━━━━━ 抜粋文

FILE: include/linux/stop_machine.h
change_clocksource( clock );
FILE: kernel/time/clocksource.c
#ifndef CONFIG_ARCH_USES_GETTIMEOFFSET
/**
* clocksource_select - Select the best clocksource available
*
* Private function. Must hold clocksource_mutex when called.
*
* Select the clocksource with the best rating, or the clocksource,
* which is selected by userspace override.
*/
static void clocksource_select(void)
コレ呼び出しているところが多数ある。。
clocksource_listの先頭がbest ratingになるらしい?
→追加するときに大きい物順になるようにコーディングしてある。
static void clocksource_enqueue(struct clocksource *cs)
なんとなく、登録情報で上限が定まるから、ここからタイマーを張っているような気がする。
タイマを貼ってしまったらTicklessじゃないような気がしないでもないよなぁ。
FILE: include/linux/clocksource.h
/*
* Don't call __clocksource_register_scale directly, use
* clocksource_register_hz/khz
*/
extern int
__clocksource_register_scale(struct clocksource *cs, u32 scale, u32 freq);
extern void
__clocksource_updatefreq_scale(struct clocksource *cs, u32 scale, u32 freq);
static inline int clocksource_register_hz(struct clocksource *cs, u32 hz)
{
return __clocksource_register_scale(cs, 1, hz);
}
FILE: kernel/time/clocksource.c
/**
* __clocksource_register_scale - Used to install new clocksources
* @t: clocksource to be registered
* @scale: Scale factor multiplied against freq to get clocksource hz
* @freq: clocksource frequency (cycles per second) divided by scale
*
* Returns -EBUSY if registration fails, zero otherwise.
*
* This *SHOULD NOT* be called directly! Please use the
* clocksource_register_hz() or clocksource_register_khz helper functions.
*/
int __clocksource_register_scale(struct clocksource *cs, u32 scale, u32 freq)
{
/* Initialize mult/shift and max_idle_ns */
__clocksource_updatefreq_scale(cs, scale, freq); // ★★★ここでcs->max_idle_nsに最長時間を設定してくれる。
/* Add clocksource to the clcoksource list */
mutex_lock(&clocksource_mutex);
clocksource_enqueue(cs);
clocksource_enqueue_watchdog(cs);
clocksource_select();
mutex_unlock(&clocksource_mutex);
return 0;
}
EXPORT_SYMBOL_GPL(__clocksource_register_scale);
この最長時間を返す関数が以下にある。(timerクロックリソースを保持するオブジェクト(ファイルスコープ))
FILE: kernel/time/timekeeping.c
u64 timekeeping_max_deferment(void)
これを使っていて、スケジューラ絡みのソースは以下。

━━━━━━━━━━
━━━━━ 与えられた情報

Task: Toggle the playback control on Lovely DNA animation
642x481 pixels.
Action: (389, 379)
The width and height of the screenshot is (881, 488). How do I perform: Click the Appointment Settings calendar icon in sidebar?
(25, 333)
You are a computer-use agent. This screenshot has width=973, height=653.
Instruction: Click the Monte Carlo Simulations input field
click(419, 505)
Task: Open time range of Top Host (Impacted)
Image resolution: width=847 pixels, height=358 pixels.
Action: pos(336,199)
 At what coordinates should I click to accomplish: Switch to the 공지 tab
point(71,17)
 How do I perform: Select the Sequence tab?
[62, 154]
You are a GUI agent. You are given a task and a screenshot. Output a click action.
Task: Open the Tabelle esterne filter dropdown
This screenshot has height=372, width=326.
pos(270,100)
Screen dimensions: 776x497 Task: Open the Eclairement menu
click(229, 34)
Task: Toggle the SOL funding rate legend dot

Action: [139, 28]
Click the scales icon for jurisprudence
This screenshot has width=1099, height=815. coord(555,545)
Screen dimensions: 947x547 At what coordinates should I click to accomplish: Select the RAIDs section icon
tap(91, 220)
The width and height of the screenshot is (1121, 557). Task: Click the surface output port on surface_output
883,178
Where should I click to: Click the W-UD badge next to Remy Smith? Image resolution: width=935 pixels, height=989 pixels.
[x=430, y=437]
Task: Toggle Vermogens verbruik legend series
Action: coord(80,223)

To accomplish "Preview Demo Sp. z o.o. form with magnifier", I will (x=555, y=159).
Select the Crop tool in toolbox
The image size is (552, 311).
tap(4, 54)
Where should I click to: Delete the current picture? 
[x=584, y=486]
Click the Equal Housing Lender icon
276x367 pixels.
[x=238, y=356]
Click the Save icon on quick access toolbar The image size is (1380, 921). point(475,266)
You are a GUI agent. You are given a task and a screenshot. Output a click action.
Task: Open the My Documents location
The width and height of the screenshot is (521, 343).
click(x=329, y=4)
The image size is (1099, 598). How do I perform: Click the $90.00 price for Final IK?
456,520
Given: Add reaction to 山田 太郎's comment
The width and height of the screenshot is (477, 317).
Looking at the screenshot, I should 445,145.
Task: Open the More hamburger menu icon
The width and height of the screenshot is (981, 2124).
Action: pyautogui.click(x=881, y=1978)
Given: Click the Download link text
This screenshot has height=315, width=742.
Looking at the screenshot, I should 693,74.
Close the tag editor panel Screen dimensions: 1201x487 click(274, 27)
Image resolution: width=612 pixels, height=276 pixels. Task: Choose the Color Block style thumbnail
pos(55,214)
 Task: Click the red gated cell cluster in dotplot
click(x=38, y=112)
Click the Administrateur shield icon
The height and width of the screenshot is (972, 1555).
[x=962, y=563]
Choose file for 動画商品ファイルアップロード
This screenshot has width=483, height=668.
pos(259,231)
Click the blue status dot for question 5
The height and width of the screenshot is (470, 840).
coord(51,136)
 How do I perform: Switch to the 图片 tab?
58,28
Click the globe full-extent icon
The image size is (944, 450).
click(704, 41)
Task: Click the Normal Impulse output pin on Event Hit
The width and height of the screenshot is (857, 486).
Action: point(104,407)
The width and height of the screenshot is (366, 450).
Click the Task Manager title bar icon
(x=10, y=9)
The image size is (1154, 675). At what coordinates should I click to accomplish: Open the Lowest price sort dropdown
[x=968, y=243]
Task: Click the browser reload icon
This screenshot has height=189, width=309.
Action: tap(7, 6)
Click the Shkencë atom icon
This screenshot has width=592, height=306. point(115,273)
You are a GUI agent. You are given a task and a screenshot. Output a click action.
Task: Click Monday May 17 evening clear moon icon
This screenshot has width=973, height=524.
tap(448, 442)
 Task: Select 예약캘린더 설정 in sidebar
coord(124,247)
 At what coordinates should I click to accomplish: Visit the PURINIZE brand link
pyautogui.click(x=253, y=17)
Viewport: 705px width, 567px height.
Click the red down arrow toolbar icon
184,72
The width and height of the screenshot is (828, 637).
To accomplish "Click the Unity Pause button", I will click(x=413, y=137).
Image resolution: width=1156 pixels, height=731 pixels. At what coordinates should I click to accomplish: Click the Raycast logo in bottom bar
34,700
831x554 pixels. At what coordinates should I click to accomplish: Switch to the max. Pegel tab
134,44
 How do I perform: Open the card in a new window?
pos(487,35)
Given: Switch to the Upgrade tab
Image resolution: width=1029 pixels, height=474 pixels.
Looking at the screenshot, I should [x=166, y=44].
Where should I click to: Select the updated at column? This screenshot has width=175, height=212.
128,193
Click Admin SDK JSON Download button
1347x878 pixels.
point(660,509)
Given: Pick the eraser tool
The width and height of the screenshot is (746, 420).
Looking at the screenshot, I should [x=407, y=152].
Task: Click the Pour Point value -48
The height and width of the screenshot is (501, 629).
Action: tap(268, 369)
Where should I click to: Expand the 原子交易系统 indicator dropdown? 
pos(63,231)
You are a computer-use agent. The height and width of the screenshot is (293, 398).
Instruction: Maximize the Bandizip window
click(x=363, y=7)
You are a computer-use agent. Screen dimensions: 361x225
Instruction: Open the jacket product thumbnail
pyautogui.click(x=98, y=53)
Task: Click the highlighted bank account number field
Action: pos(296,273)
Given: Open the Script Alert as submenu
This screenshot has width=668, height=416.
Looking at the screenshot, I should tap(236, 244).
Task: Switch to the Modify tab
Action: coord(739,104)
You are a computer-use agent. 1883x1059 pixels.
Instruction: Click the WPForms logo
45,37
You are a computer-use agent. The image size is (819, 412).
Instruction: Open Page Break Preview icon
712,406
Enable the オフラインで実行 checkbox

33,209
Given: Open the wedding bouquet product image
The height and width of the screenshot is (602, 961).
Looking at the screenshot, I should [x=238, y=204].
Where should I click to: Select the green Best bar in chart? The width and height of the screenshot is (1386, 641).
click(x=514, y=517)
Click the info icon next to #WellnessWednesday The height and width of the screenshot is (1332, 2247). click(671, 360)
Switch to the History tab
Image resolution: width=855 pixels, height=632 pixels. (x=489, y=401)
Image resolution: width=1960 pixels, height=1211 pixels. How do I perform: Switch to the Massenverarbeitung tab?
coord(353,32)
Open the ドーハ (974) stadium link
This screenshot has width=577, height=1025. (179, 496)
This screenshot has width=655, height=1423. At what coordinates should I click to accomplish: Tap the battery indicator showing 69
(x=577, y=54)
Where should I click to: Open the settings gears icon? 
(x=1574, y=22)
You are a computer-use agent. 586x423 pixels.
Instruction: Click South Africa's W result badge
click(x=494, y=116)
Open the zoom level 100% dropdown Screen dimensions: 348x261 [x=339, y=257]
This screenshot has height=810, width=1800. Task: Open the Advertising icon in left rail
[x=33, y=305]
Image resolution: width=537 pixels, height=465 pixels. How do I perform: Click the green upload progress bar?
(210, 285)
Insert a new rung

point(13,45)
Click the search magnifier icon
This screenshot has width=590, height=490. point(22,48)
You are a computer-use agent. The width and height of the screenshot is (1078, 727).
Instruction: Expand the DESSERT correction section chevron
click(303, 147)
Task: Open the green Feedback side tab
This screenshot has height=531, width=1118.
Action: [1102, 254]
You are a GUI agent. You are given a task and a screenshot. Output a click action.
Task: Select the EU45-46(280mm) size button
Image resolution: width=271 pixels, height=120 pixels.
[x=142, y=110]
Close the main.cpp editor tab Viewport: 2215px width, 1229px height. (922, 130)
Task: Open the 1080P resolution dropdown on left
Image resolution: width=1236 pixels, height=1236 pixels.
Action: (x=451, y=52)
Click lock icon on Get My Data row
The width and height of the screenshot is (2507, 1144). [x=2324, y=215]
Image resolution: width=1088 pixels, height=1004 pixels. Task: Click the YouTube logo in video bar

━━━━━━━━━━

**記述問題**. 抜粋文で、関数 __clocksource_register_scale の本体から呼び出されている関数を、呼び出される順にすべて挙げなさい。

**解答**. __clocksource_updatefreq_scale、mutex_lock、clocksource_enqueue、clocksource_enqueue_watchdog、clocksource_select、mutex_unlock